── Source records ──

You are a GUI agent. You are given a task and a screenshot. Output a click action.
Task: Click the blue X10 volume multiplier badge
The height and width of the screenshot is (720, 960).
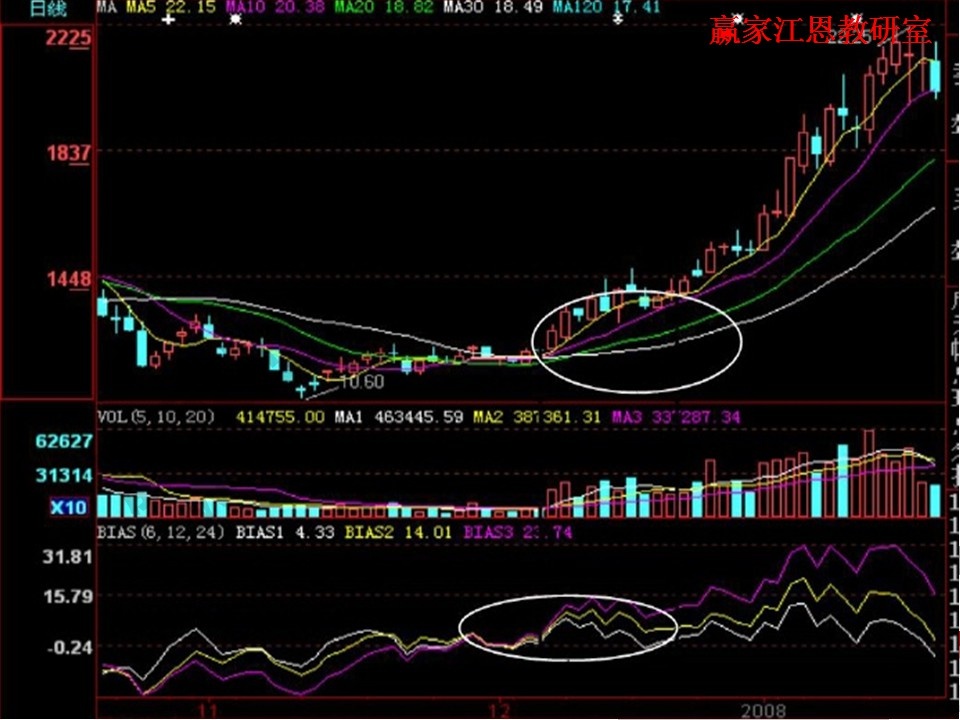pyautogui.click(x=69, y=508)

───
── Source records ──

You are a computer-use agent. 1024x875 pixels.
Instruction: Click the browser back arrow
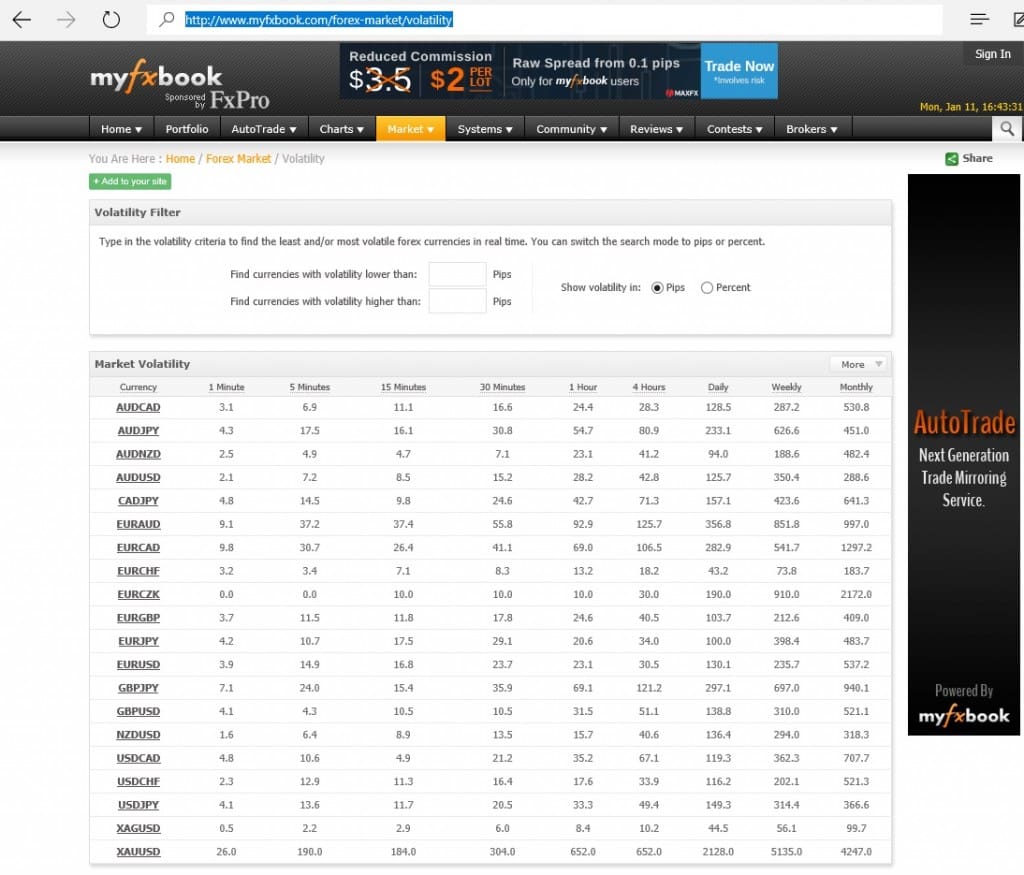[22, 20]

───
── Source records ──

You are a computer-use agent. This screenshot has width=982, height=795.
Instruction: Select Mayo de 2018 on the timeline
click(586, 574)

───

All lines holding the word "computer" must be found in the listing and copied.

You are a computer-use agent. 1024x875 pixels.
You are a computer-use agent. This screenshot has width=982, height=795.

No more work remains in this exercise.